▶

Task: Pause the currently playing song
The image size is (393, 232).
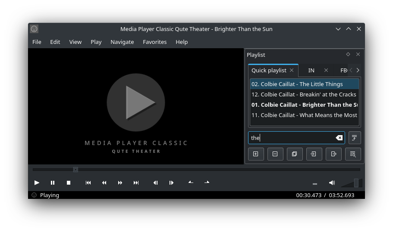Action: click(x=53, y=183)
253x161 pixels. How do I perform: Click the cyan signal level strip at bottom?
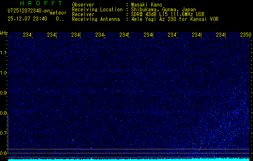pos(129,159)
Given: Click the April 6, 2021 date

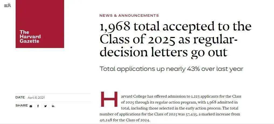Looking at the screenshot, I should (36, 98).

◀
▶

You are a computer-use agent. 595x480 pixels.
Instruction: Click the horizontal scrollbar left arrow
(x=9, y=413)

◀
▶

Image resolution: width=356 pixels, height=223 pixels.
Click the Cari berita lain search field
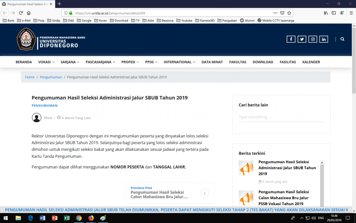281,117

◀

Problem details »
Write out the lines starting at the line that contains "You are a computer-use agent. 595x480 pixels." and ending at the line that contains "(x=9, y=413)", both included, and nothing else.

Result of this task »
You are a computer-use agent. 595x480 pixels.
Instruction: Click the horizontal scrollbar left arrow
(x=9, y=413)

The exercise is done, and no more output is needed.